The cost side tells a clear story: total expenditure rose 9 percent to Rs. 7,753 crore on higher A&P spends (up 25 percent year-on-year to Rs. 1,425 crore) as the company invested aggressively in ZEE5 content and new product launches including KidZ and Bullet. Operating costs also rose on the back of increased content slate output  127 shows and movies including 34 originals in FY26.

The standalone quarter was weaker than the preceding quarter. Operating revenue declined 11 percent sequentially and 7 percent year-on-year to Rs. 2,025 crore. Advertising revenue was specifically called out as having faced disruption in March 2026 due to the ongoing Middle East conflict, pulling the quarter’s ad revenue down 3 percent year-on-year after what the company described as “healthy traction” in January and February.

Adjusted EBITDA for Q4 FY26 came in at Rs. 140 crore, down 51 percent year-on-year, with a margin of 6.9 percent. The quarter also absorbed the bulk of the movie rights amortisation adjustment and the impairment charge, which pushed reported EBITDA into negative territory at Rs. -269 crore. The company posted a net loss of Rs. 104 crore for Q4 FY26 compared to a profit of Rs. 188 crore in Q4 FY25.

ZEE5 Reaches Adjusted EBITDA Breakeven

The more constructive development buried within the filing is ZEE5’s trajectory. The digital business reported FY26 revenue of Rs. 1,489 crore, a 53 percent jump year-on-year, driven by subscriber additions and ARPU improvement. Quarterly revenues reached a record Rs. 470 crore in Q4 FY26, up 71 percent year-on-year.

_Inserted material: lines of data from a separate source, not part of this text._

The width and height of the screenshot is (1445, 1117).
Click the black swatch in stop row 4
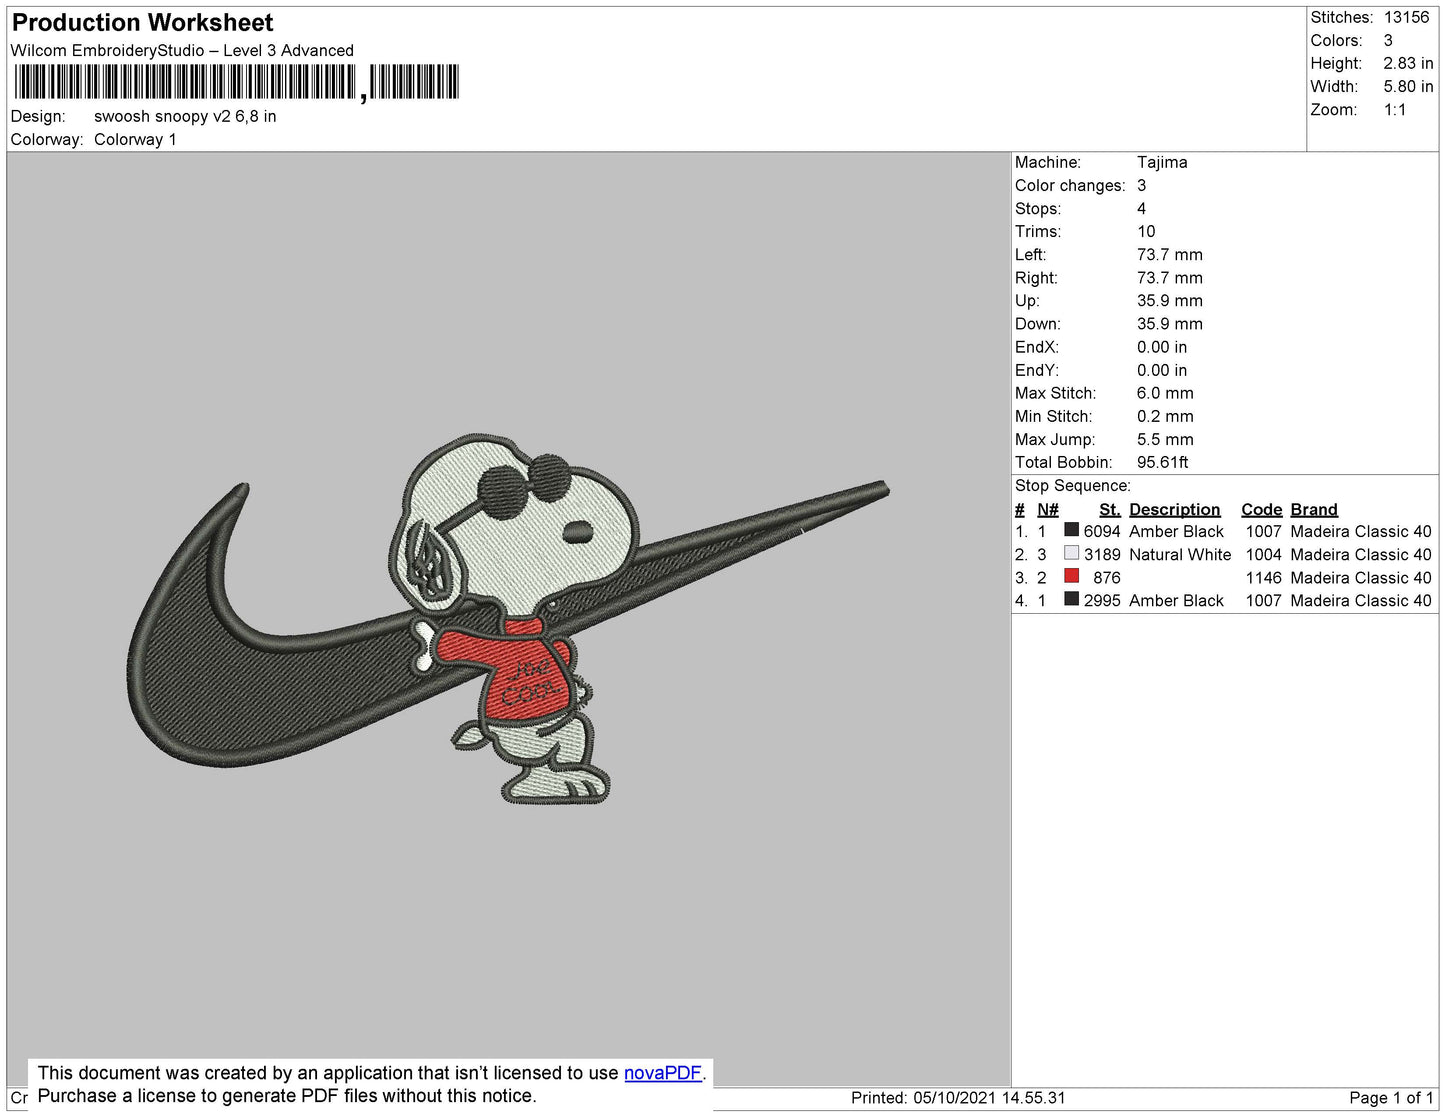coord(1071,599)
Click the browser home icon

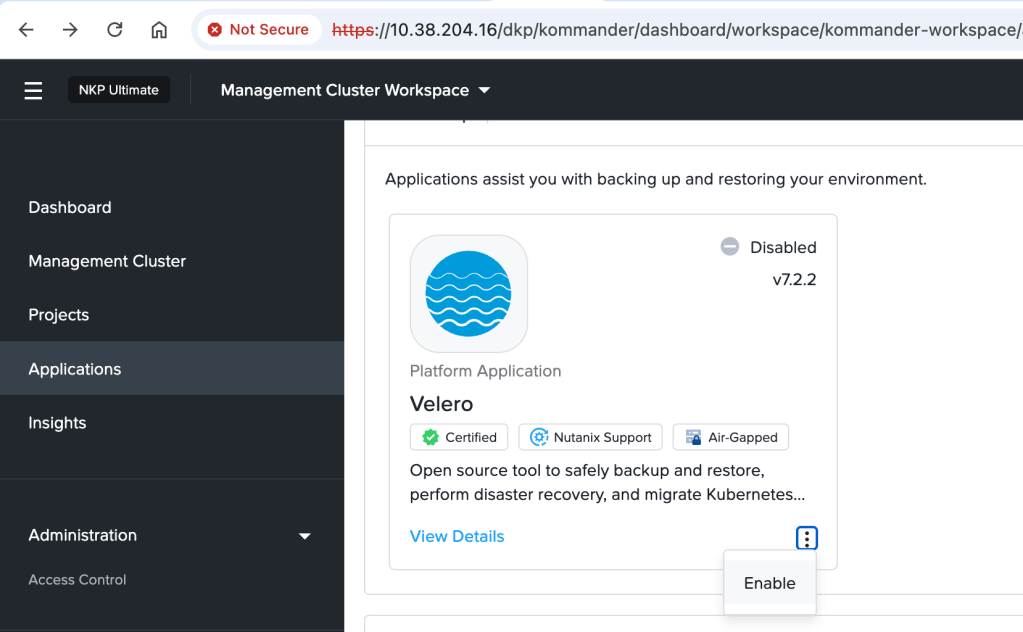pyautogui.click(x=159, y=30)
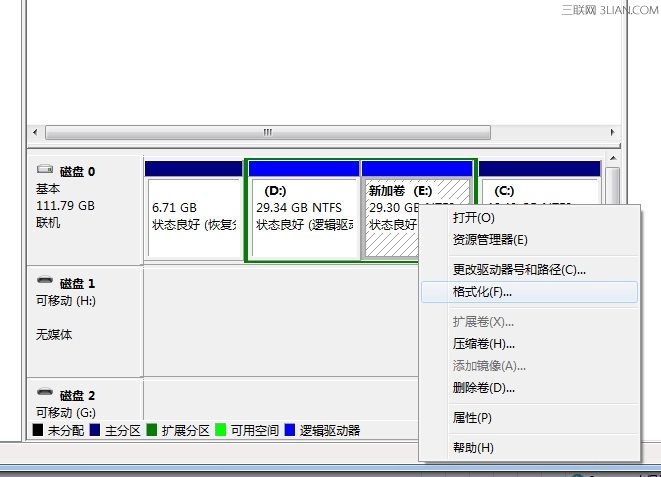Viewport: 661px width, 477px height.
Task: Click 帮助(H) at the menu bottom
Action: [473, 447]
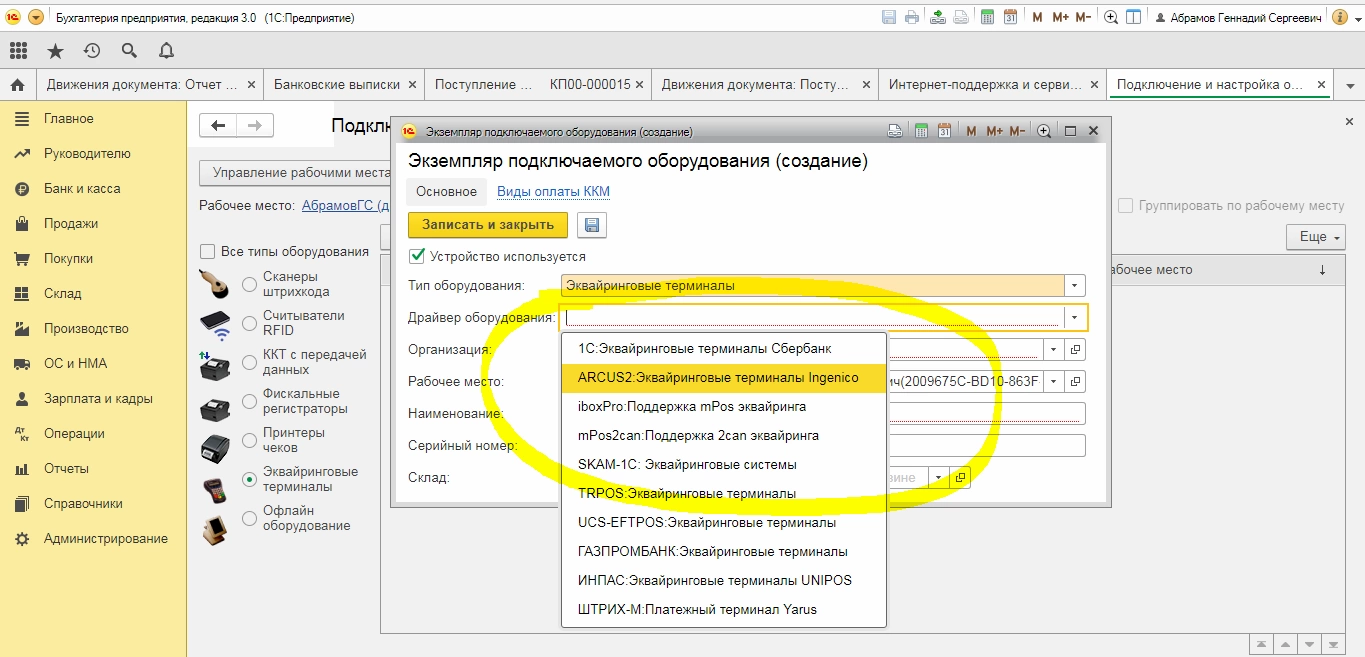Screen dimensions: 1365x657
Task: Open the sections grid menu icon
Action: tap(18, 51)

More materially, ZEE5 delivered adjusted EBITDA breakeven for the full year FY26, having bled Rs. 548 crore at the EBITDA level in FY25. The quarterly trajectory shows a clear improvement from a loss of Rs. 75 crore in Q4 FY25 to near-neutral in the most recent quarter, excluding the amortisation impact. The company released 45 shows and movies on ZEE5 in Q4 alone, including 11 originals, and expects to sustain positive unit economics through operating leverage.

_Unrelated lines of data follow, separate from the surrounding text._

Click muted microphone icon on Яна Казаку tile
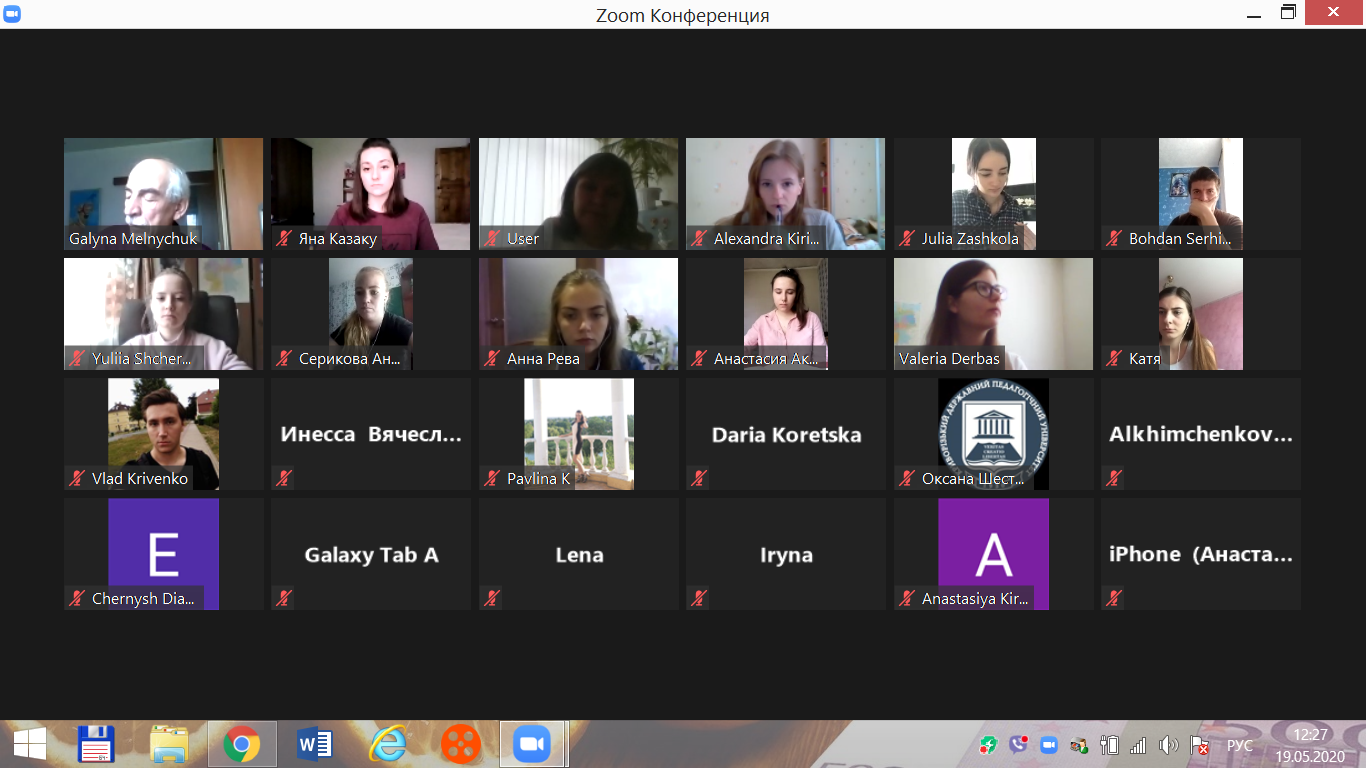Image resolution: width=1366 pixels, height=768 pixels. pyautogui.click(x=284, y=239)
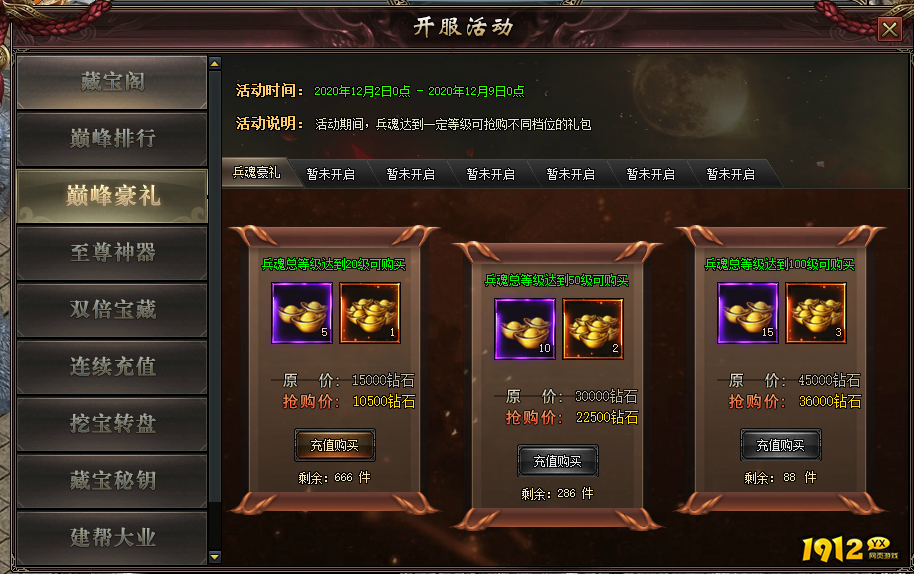914x574 pixels.
Task: Open the 巅峰排行 sidebar menu
Action: (x=112, y=139)
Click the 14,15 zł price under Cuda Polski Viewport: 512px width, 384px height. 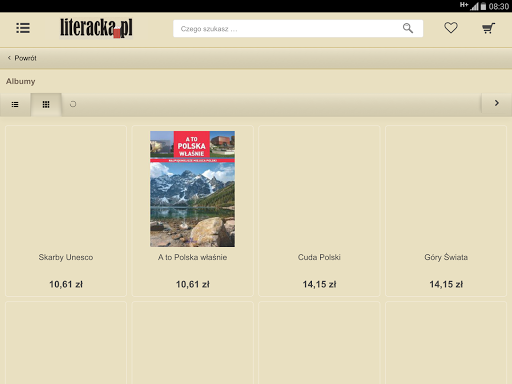pos(319,284)
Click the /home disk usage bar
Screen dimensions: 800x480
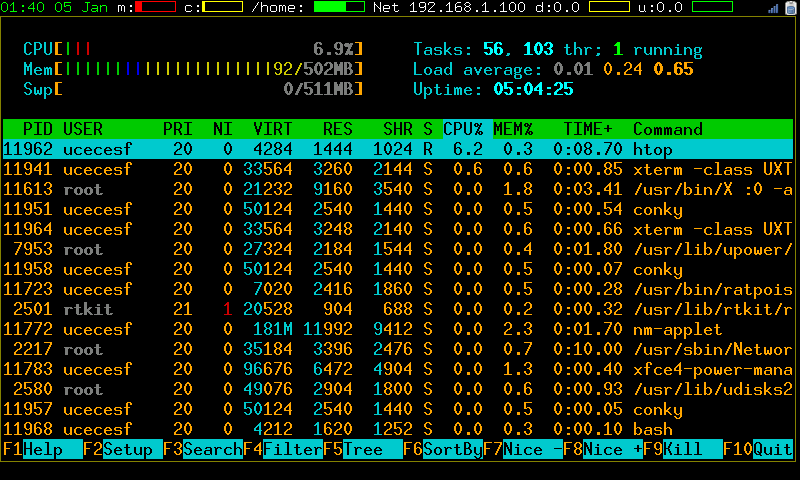point(338,8)
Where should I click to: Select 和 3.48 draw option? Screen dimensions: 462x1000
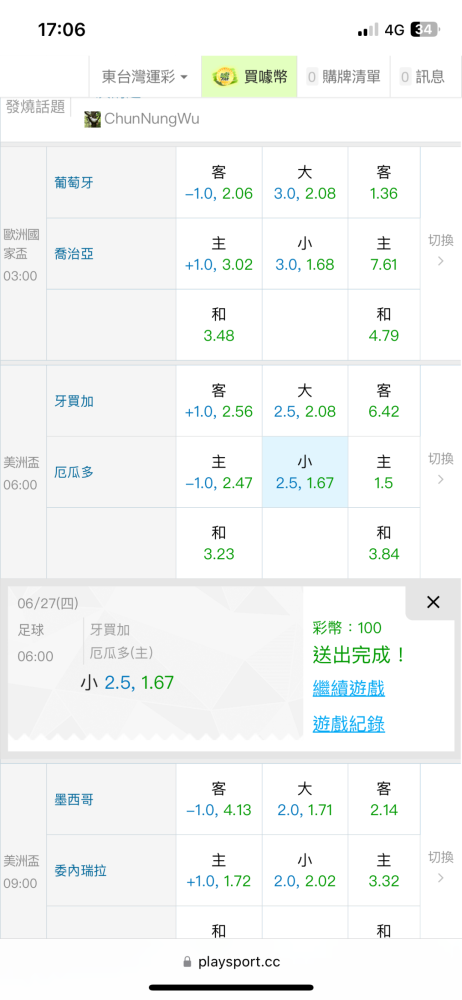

The company’s balance sheet remains relatively clean. Cash and treasury investments stood at Rs. 2,760 crore as of March 2026, up from Rs. 2,406 crore a year earlier, spread across mutual funds, fixed deposits, and bank balances. Total debt is negligible, with lease liabilities accounting for the bulk of borrowings at roughly Rs. 265 crore combined.

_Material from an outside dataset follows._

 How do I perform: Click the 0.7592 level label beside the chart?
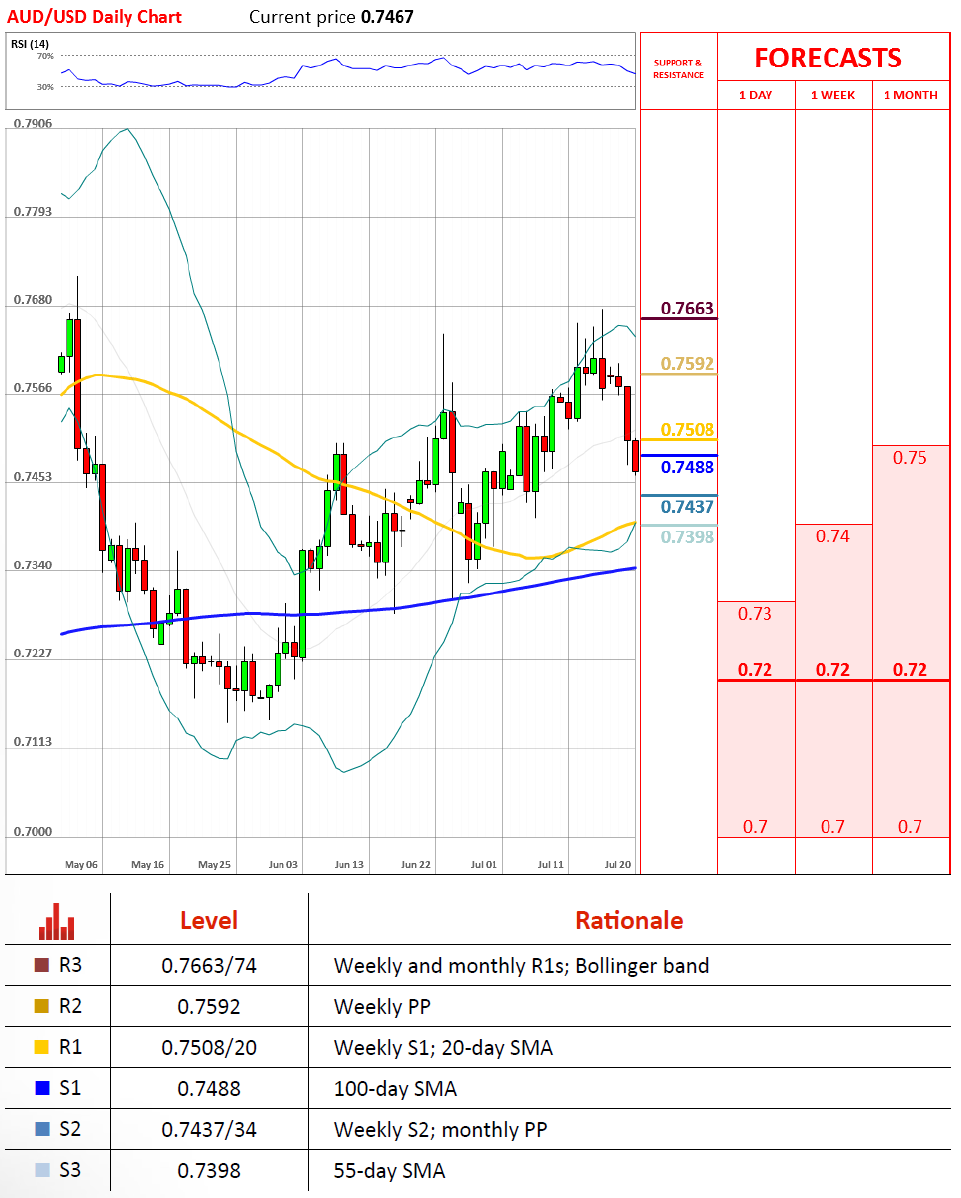[687, 363]
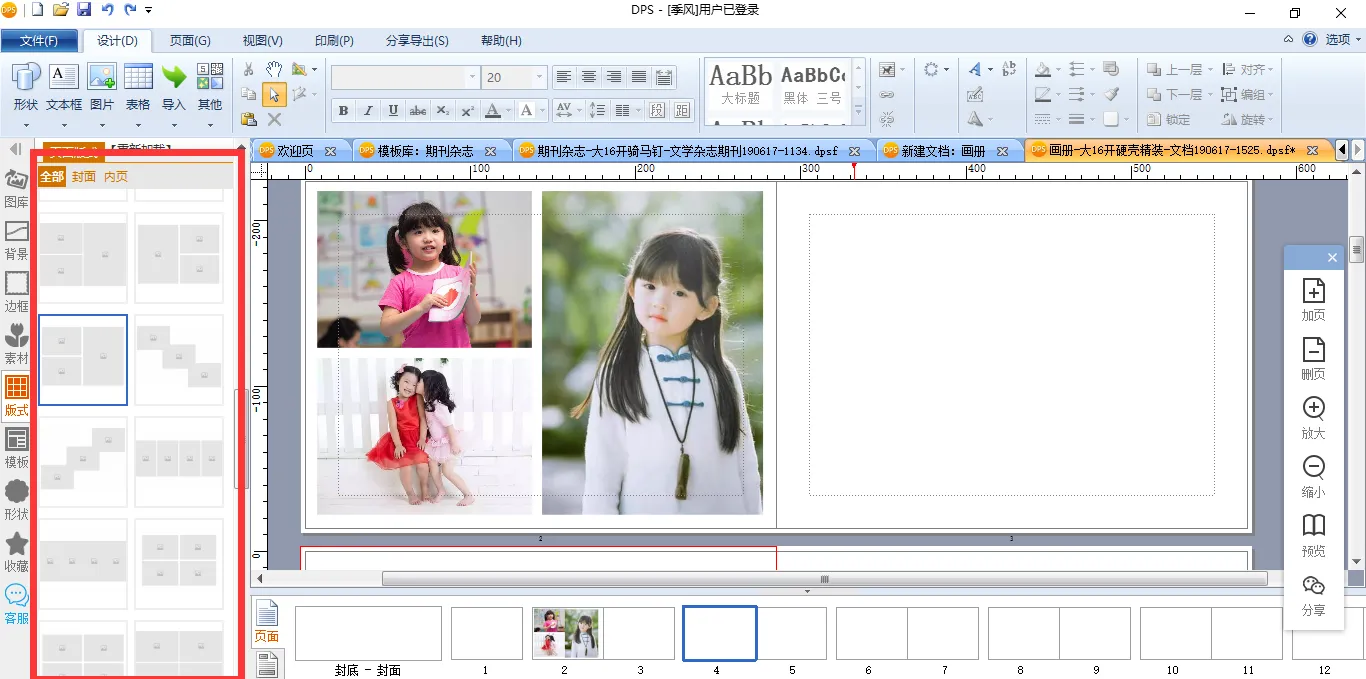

On linear television, ZEE’s All India network viewership share rose 60 basis points year-on-year to 17.4 percent in FY26, reaching a three-year high. The company also disclosed a planned investment of up to Rs. 116 crore in Phantom Digital Effects, a play on India’s animation, visual effects, gaming, and comics segment.

Business Overview

Zee Entertainment Enterprises Limited, founded in 1982 by Subhash Chandra, operates one of India’s largest television broadcast networks across Hindi and regional language markets, alongside its streaming platform ZEE5 and Zee Studios for film production and distribution. The company is listed on both BSE and NSE.